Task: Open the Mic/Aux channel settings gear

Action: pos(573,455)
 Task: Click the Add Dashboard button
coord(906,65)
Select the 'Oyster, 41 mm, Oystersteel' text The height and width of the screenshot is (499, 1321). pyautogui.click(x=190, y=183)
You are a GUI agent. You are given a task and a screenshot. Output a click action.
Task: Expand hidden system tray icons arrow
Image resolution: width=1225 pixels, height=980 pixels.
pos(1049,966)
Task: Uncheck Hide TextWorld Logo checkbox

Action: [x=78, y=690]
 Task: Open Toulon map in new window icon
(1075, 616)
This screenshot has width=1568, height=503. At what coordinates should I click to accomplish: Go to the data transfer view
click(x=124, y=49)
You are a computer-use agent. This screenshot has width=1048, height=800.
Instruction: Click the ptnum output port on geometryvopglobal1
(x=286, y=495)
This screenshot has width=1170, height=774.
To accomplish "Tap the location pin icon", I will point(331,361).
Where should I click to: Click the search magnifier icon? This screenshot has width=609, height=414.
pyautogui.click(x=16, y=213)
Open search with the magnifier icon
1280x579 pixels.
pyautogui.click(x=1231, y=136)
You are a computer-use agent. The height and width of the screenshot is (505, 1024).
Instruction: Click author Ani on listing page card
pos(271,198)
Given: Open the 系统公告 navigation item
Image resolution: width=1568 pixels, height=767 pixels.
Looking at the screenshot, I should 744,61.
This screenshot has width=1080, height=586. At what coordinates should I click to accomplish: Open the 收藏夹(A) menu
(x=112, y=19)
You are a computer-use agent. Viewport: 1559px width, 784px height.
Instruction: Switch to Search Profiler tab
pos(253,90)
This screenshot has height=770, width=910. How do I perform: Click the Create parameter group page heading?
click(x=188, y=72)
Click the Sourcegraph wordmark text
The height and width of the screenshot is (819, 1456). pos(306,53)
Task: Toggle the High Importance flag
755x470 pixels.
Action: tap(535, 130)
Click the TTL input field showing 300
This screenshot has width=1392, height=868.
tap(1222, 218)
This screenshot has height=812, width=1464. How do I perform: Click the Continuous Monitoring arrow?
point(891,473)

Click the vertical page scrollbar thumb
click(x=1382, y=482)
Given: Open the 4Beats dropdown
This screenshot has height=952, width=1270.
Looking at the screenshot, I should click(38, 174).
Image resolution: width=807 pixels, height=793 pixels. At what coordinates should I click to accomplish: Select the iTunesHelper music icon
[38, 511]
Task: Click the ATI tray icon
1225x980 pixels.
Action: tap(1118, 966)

The exercise: Update the lines above, changing each "magnifier" to "magnifying glass" and keeping everything else the same.

Exercise result:
Task: Open the Mic/Aux channel settings gear

Action: pos(573,455)
 Task: Click the Add Dashboard button
coord(906,65)
Select the 'Oyster, 41 mm, Oystersteel' text The height and width of the screenshot is (499, 1321). pyautogui.click(x=190, y=183)
You are a GUI agent. You are given a task and a screenshot. Output a click action.
Task: Expand hidden system tray icons arrow
Image resolution: width=1225 pixels, height=980 pixels.
pos(1049,966)
Task: Uncheck Hide TextWorld Logo checkbox

Action: [x=78, y=690]
 Task: Open Toulon map in new window icon
(1075, 616)
This screenshot has width=1568, height=503. At what coordinates should I click to accomplish: Go to the data transfer view
click(x=124, y=49)
You are a computer-use agent. This screenshot has width=1048, height=800.
Instruction: Click the ptnum output port on geometryvopglobal1
(x=286, y=495)
This screenshot has width=1170, height=774.
To accomplish "Tap the location pin icon", I will point(331,361).
Where should I click to: Click the search magnifying glass icon? This screenshot has width=609, height=414.
pyautogui.click(x=16, y=213)
Open search with the magnifying glass icon
1280x579 pixels.
pyautogui.click(x=1231, y=136)
You are a computer-use agent. The height and width of the screenshot is (505, 1024).
Instruction: Click author Ani on listing page card
pos(271,198)
Given: Open the 系统公告 navigation item
Image resolution: width=1568 pixels, height=767 pixels.
Looking at the screenshot, I should 744,61.
This screenshot has width=1080, height=586. At what coordinates should I click to accomplish: Open the 收藏夹(A) menu
(x=112, y=19)
You are a computer-use agent. Viewport: 1559px width, 784px height.
Instruction: Switch to Search Profiler tab
pos(253,90)
This screenshot has height=770, width=910. How do I perform: Click the Create parameter group page heading?
click(x=188, y=72)
Click the Sourcegraph wordmark text
The height and width of the screenshot is (819, 1456). pos(306,53)
Task: Toggle the High Importance flag
755x470 pixels.
Action: tap(535, 130)
Click the TTL input field showing 300
This screenshot has width=1392, height=868.
tap(1222, 218)
This screenshot has height=812, width=1464. How do I perform: Click the Continuous Monitoring arrow?
point(891,473)

Click the vertical page scrollbar thumb
click(x=1382, y=482)
Given: Open the 4Beats dropdown
This screenshot has height=952, width=1270.
Looking at the screenshot, I should click(38, 174).
Image resolution: width=807 pixels, height=793 pixels. At what coordinates should I click to accomplish: Select the iTunesHelper music icon
[38, 511]
Task: Click the ATI tray icon
1225x980 pixels.
Action: tap(1118, 966)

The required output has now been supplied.